During his long life, W. Mark Perrault wore many hats. He was a cattleman, builder, miner, engineer, historian, newspaper publisher and author. The former owner of The Madisonian died peacefully Saturday. He was 96.

Mark was born in the Ruby Valley in 1915 at a time when people were still settling southwest Montana.

Mark’s grandfather Magloire came to the Ruby Valley in 1866. He married Pamela Legris, who worked for local businessman and freighter, J.B. Laurin. Magloire built the first home in Sheridan. The French-Canadian had come from Montreal to become a rancher. Mark’s father Frank continued the ranching trend in the Ruby Valley. He became one of the first ranchers to graze cattle on the lush summer range in the Gravelly Mountains.

Young Mark grew up on the ranch and bought his first cow when he was 10 years old. His family survived in the Ruby Valley through tough times with the intrepid pioneering spirit. In later years, he would write about his childhood with unmasked nostalgia.

“We enjoy a small plot of rocky gopher mounds and some meadowland and a wonderful creek for us kids to swim in summertime and skate in winter.

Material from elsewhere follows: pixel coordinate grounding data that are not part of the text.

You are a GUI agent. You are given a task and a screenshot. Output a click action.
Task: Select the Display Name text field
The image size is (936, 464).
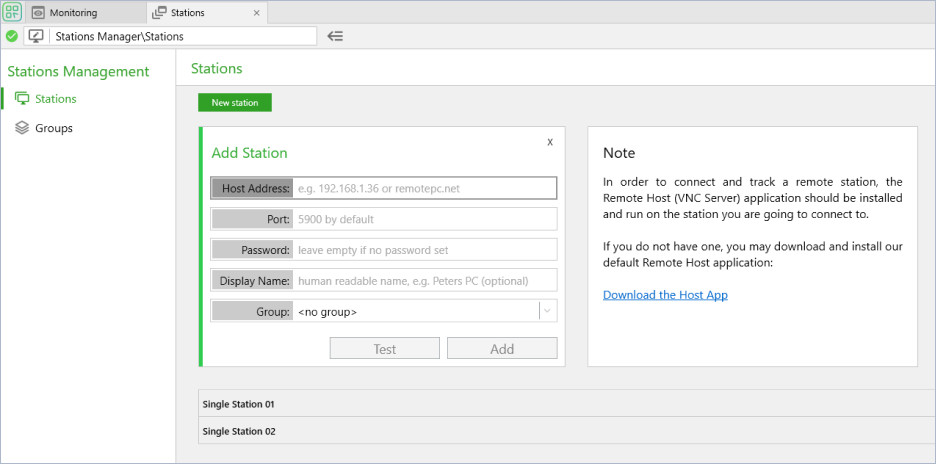(424, 281)
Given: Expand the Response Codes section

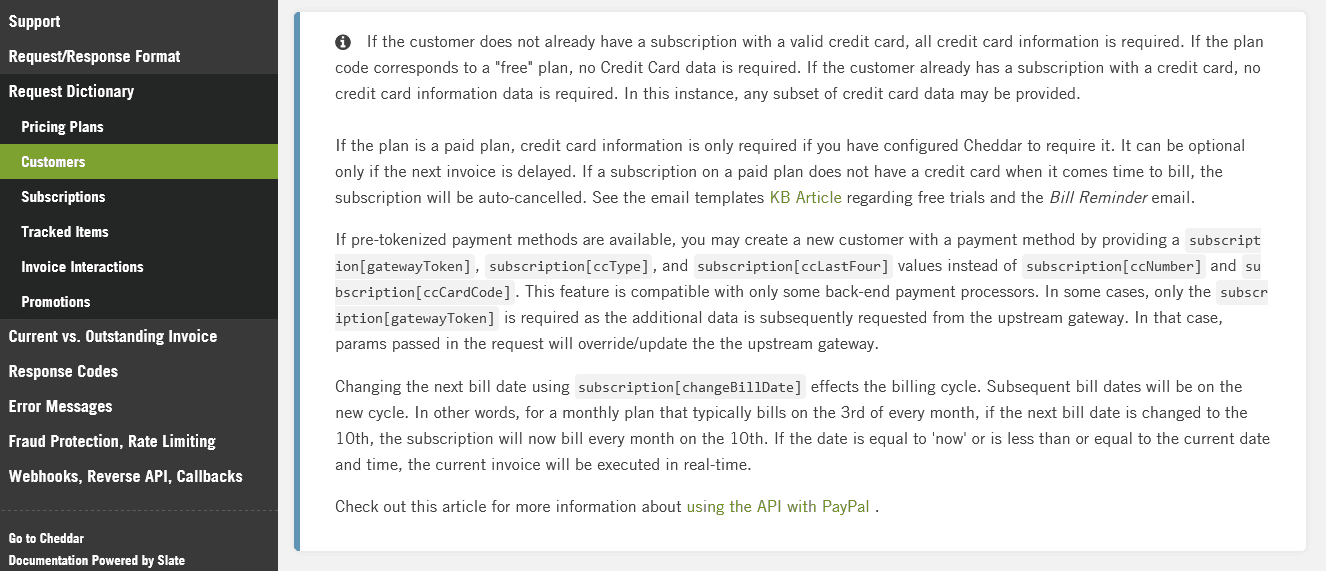Looking at the screenshot, I should coord(63,371).
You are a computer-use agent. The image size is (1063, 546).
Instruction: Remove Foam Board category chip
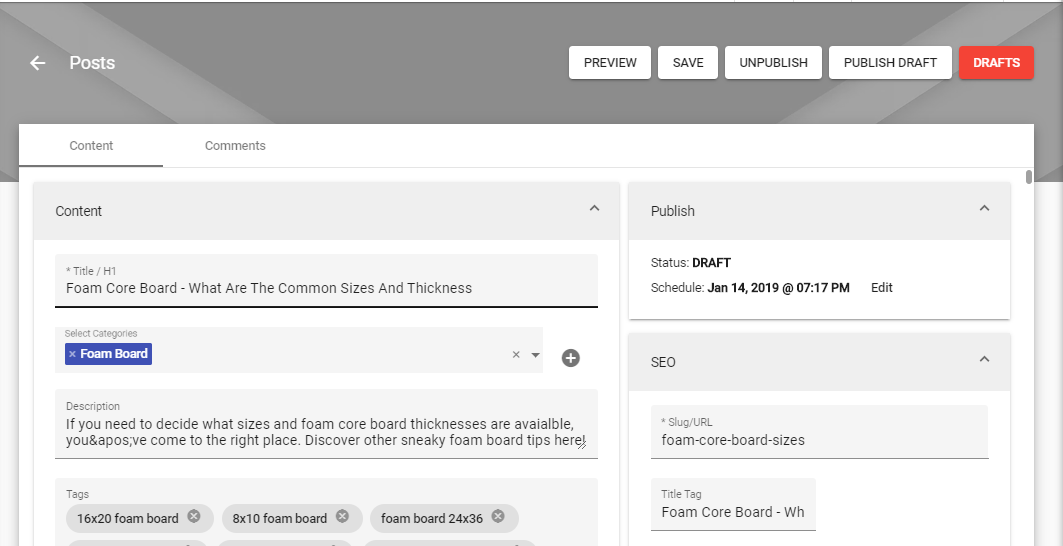point(73,354)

The Big Hole River is a mile or so west and is the greatest fishing hole in the world.”

Mark went to college in Missoula, putting himself through school in part by catching and selling wild horses that roamed around Madison County in those days.

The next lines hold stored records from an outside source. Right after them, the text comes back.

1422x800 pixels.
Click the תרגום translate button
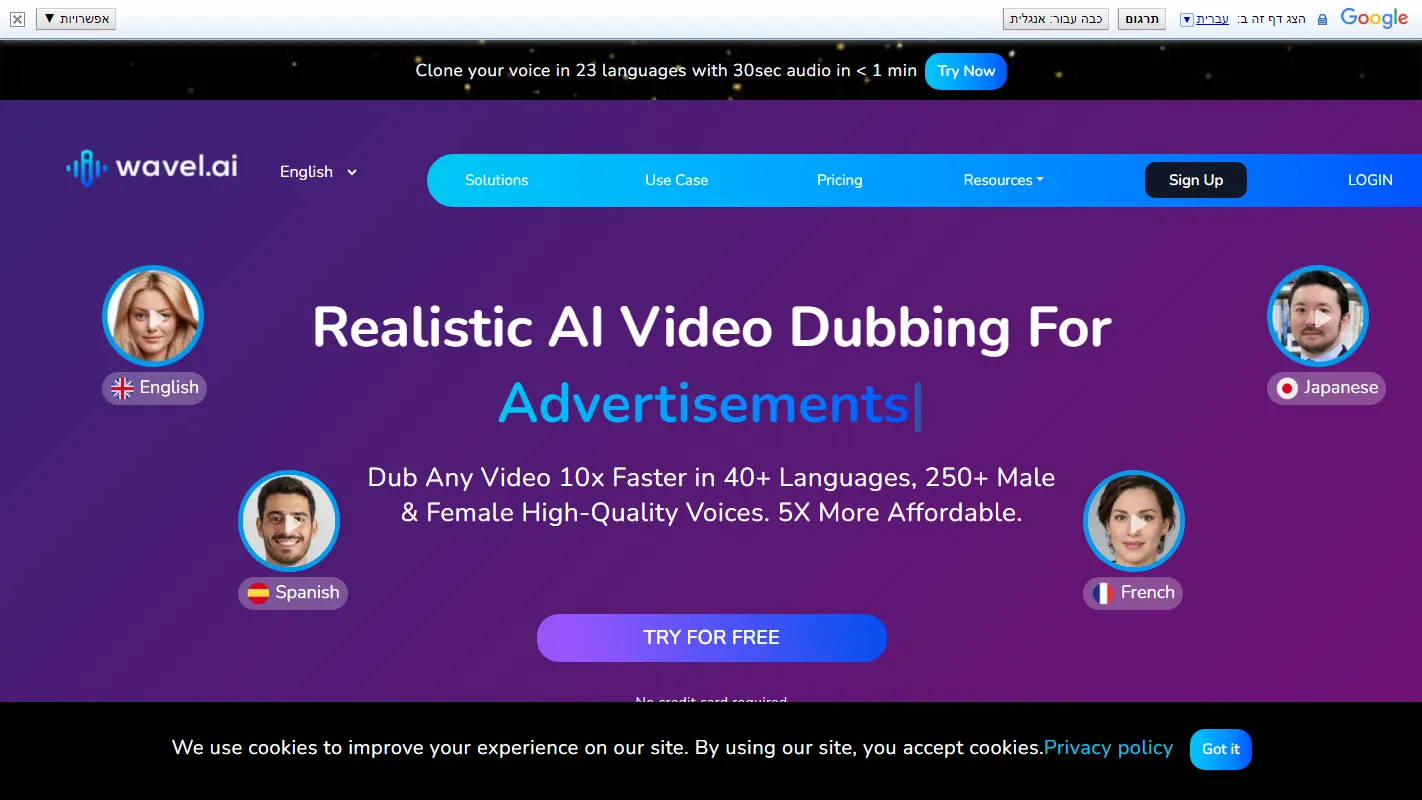tap(1141, 18)
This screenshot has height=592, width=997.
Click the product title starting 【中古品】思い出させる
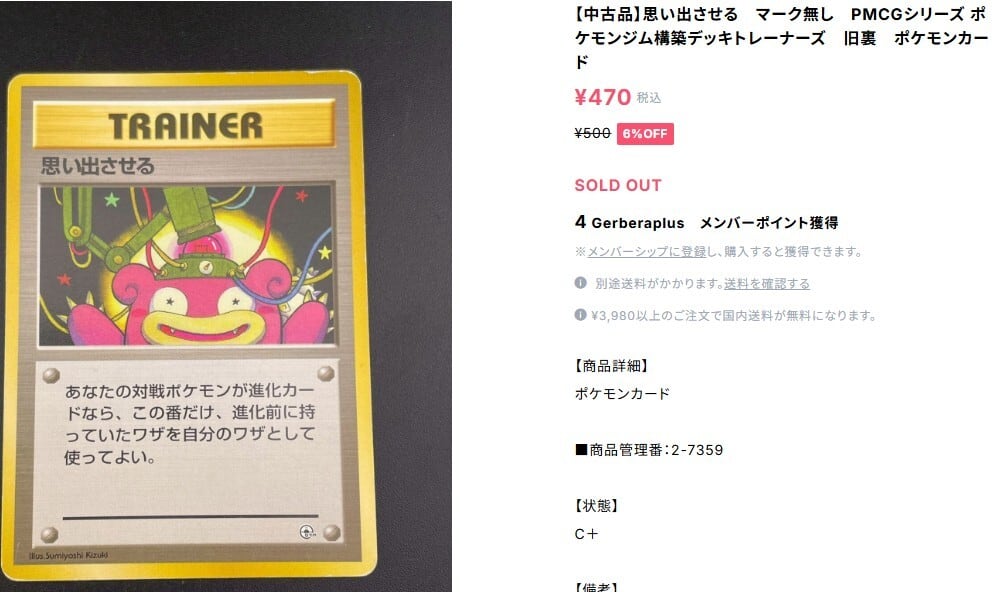[781, 38]
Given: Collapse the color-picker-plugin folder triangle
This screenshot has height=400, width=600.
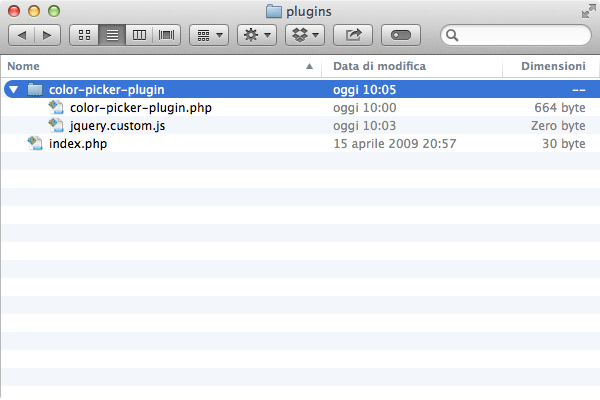Looking at the screenshot, I should point(13,90).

But he was a rancher at heart and owned a share of the family’s herd trailing them into the northern Gravelly’s each summer in the area around Axolotl Lakes, a treasured spot for the Perrault family even today.

But ranching was tough toward the end of the Great Depression and Perrault set off to try his hand at other careers including working for the Union Pacific Railroad as a civil engineer and as a contractor working on light commercial projects and building homes around the west and in Hawaii.

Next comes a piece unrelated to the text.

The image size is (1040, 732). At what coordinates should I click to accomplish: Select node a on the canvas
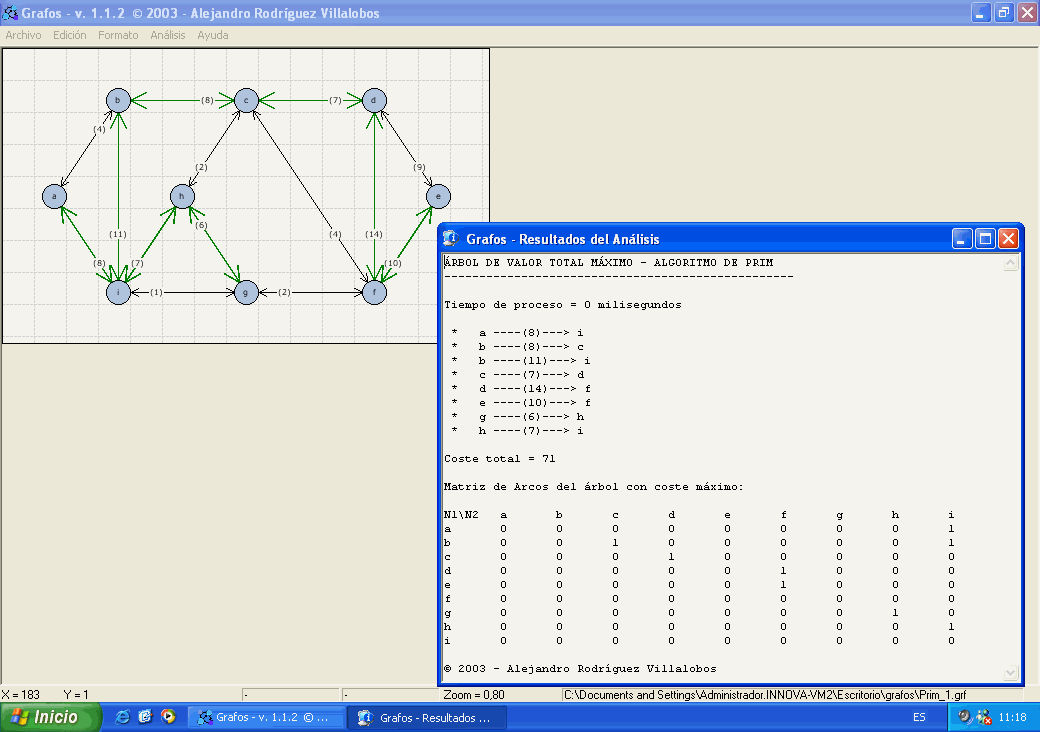[x=54, y=197]
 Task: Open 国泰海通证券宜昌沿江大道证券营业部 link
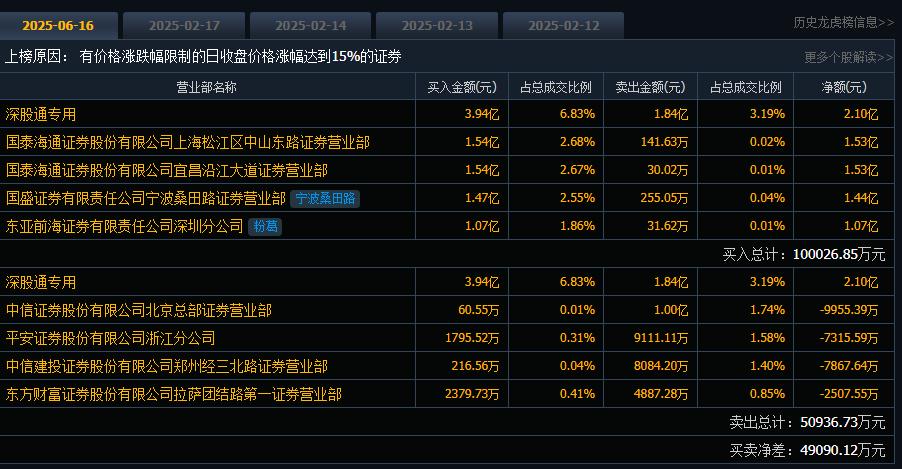coord(167,171)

In 1940 he married Julianne Preston, who had been a college classmate. They moved to Portland, Ore. not long after their marriage. The couple had six children, two boys and four girls.

The family moved to Trinidad, Colo. in 1972 where Mark worked as a contractor and Julianne taught home economics at Trinidad State Junior College.

Though he had travelled the West, southwest Montana was always home to Mark and in 1985 he bought the Axolotl Lakes Ranch and moved back to Madison County.

He built two cabins on the ranch before selling all but a small portion of it to the Bureau of Land Management in 2000. Today recreationists can still enjoy Mark’s handiwork by renting out the BLM cabin at Axolotl Lakes.

After selling his ranch, Mark purchased The Madisonian newspaper and helped gather and consolidate all the archives of the newspaper.

In his later years Mark turned his attention to history and writing. He published three books since 1997: A memoir titled “Cowboy Memories of Montana,” a historical novel titled “Yellow Gold: The Montana Frontier,” and a short historical work titled “Ruby Valley, Stinkingwater Country: The Cradle of Montana History.”

Beyond the books, he spent hours researching history of the area and wearing out typewriters in an effort to collect his stories and research.

“I was just interested in the history and I thought if nobody wrote it down it was going to be lost,” Mark told The Madisonian during an interview two years ago.

In 2007, his beloved Julianne passed away after 67 years of marriage.

In 2008, Mark turned over The Madisonian to his daughter Jill Nakasone and son Stephen.

In last few years, he was a fixture at the Ennis Café, where he could be found most mornings discussing politics and weather over breakfast and coffee. He recently moved in to Generations Assisted Living Center in Ennis, where Barb and Kenton Irvine and their staff took splendid care of him through his final days.

Mark was preceded in death by an infant son Preston Frank, sister Jeanne Richardson, granddaughters Heidi Lynn Hunt and Melanie Jean Pfalmer and his wife Julianne. He is survived by daughters Penny Lynn Buttke (Carl), Mary Jill Nakasone (David), Jeanne Michele Hogan (Michael), Stephen Mark Perrault (Lynn), and Denise Annette Perrault.

His is also survived by numerous grandchildren: Jennifer Lynn Helgeson, Julianne Aiko Kusuda, Hanna Marie and Marta Leigh Lentsch, Jacques Magloire and Anne Marie Perrault. His great grandchildren are Nicholas Carl and Claire Rosamond Helgeson, Allison Aiko and Joshua David Kusuda. He is also survived by his sister Camille Christensen in Roseburg, Ore.

A celebration of Mark’s life will be announced at a later date. Donations in his memory can be made to the Madison Valley Aquatic Center at PO Box 1188, Ennis, MT 59729.